Contexto y hechos
El 11 de abril de 2025, la Agencia Española de Protección de Datos (AEPD) inició un procedimiento sancionador contra Aire Networks del Mediterráneo, S.L. tras la reclamación presentada por un usuario cuya línea telefónica fue cortada y, posteriormente, utilizada para realizar duplicados de tarjeta SIM (eSIM) sin su autorización. Este incidente permitió a los ciberdelincuentes acceder a la banca online del afectado y realizar transferencias bancarias no autorizadas. El reclamante denunció los hechos tanto ante la policía como ante su entidad bancaria, y comunicó a Aire Networks la sospecha de una brecha de seguridad que habría facilitado la suplantación de identidad y el acceso a datos sensibles.
Investigación y respuesta de Aire Networks
Aire Networks confirmó que la brecha de seguridad se produjo debido a la filtración de credenciales de acceso (usuarios y contraseñas) de cuatro agentes comercializadores y un empleado. Los atacantes utilizaron estas credenciales para acceder a la extranet corporativa (Oficina Virtual) y solicitar duplicados de eSIM, lo que facilitó el acceso a los datos personales y financieros de varios clientes. Aire Networks notificó la brecha a la AEPD y colaboró con las autoridades, aportando documentación sobre los contratos y medidas de seguridad implementadas, así como sobre las acciones tomadas tras el incidente.
Medidas adoptadas tras la brecha
Tras detectar los accesos no autorizados, Aire Networks aplicó diversas medidas de refuerzo, entre ellas:
- Bloqueo de las eSIM duplicadas y restablecimiento del servicio a las líneas afectadas.

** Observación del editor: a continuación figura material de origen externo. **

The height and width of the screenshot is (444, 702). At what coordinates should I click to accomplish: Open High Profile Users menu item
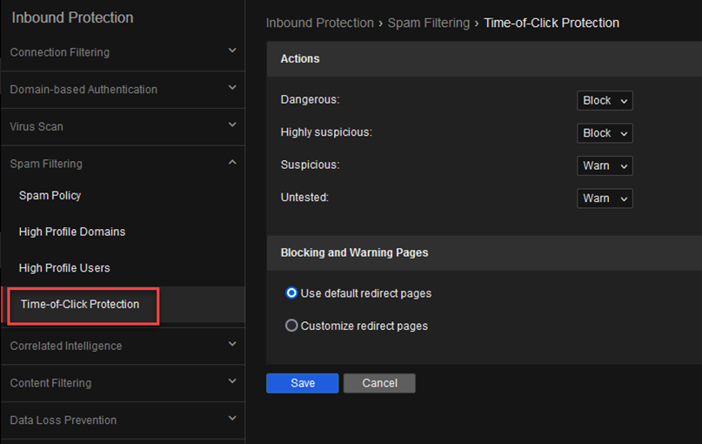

- Bloqueo de las direcciones IP desde las que se realizaron los accesos ilícitos.
- Forzado de cambio de contraseñas a todos los usuarios afectados.
- Implementación de doble factor de autenticación (2FA) para el acceso a la extranet.
- Denuncia de los hechos ante la Fiscalía y colaboración con las Fuerzas y Cuerpos de Seguridad del Estado.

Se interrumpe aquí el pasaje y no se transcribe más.